Look through the lines below and extract each one that contains "agent".
━━ Given data ━━
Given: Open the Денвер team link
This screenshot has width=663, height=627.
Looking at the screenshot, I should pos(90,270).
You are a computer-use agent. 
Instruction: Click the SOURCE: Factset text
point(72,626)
━━━
━━ Given data ━━
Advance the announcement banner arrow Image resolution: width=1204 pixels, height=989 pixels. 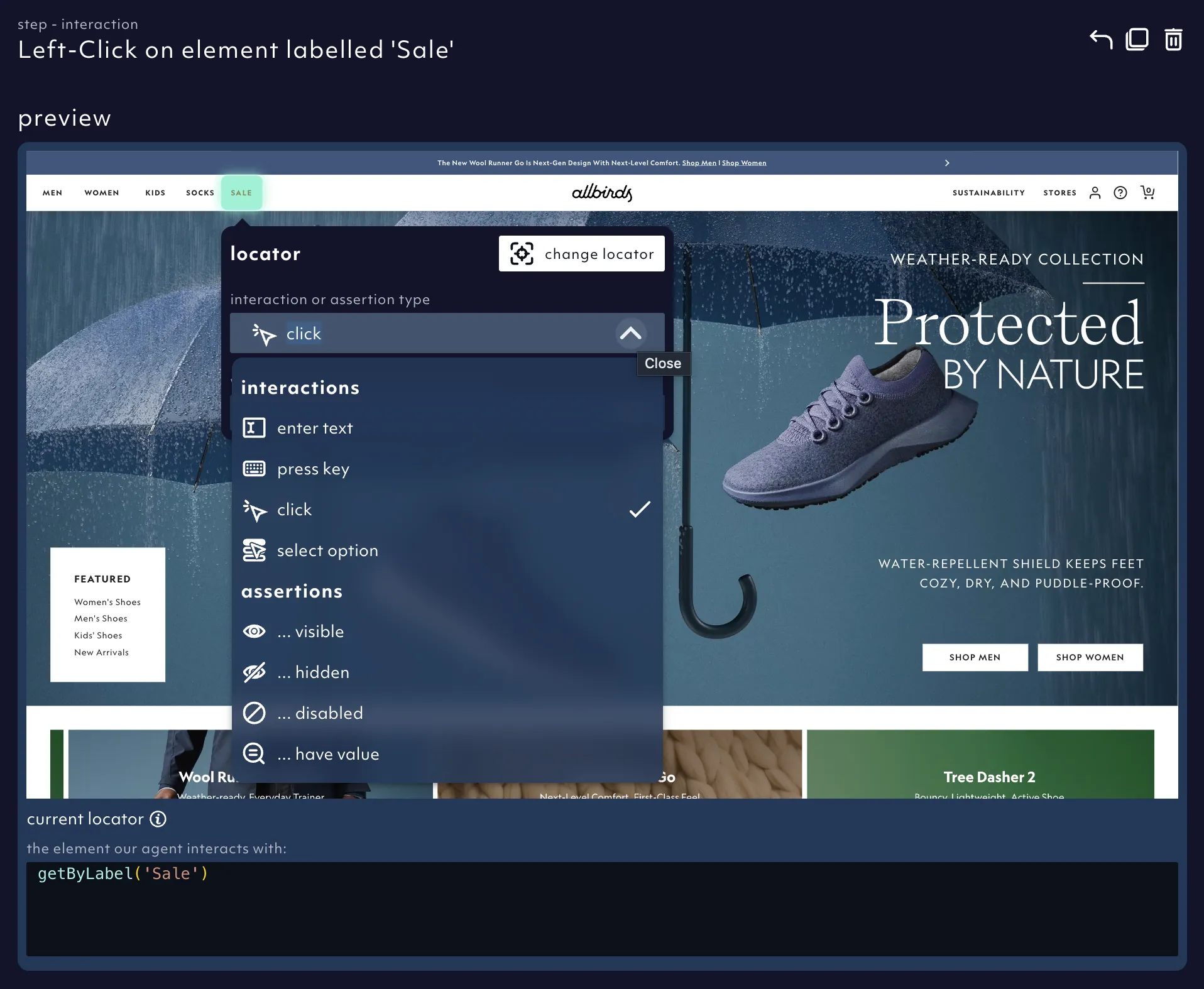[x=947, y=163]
━━━
━━ Given data ━━
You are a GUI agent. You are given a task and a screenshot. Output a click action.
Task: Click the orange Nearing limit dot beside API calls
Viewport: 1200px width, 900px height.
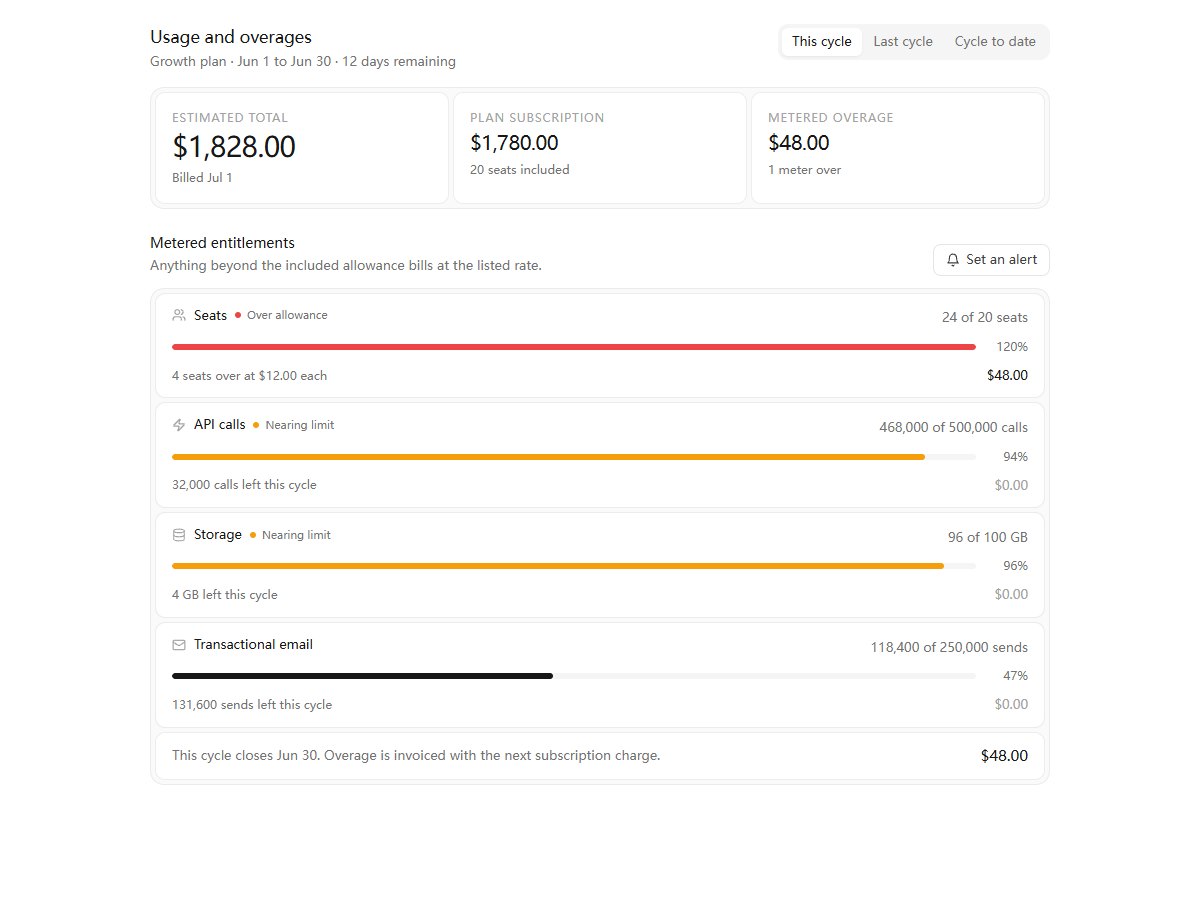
━━━
■ Result for this task
You are a computer-use agent. 
You are a GUI agent. You are given a task and a screenshot. Output a click action.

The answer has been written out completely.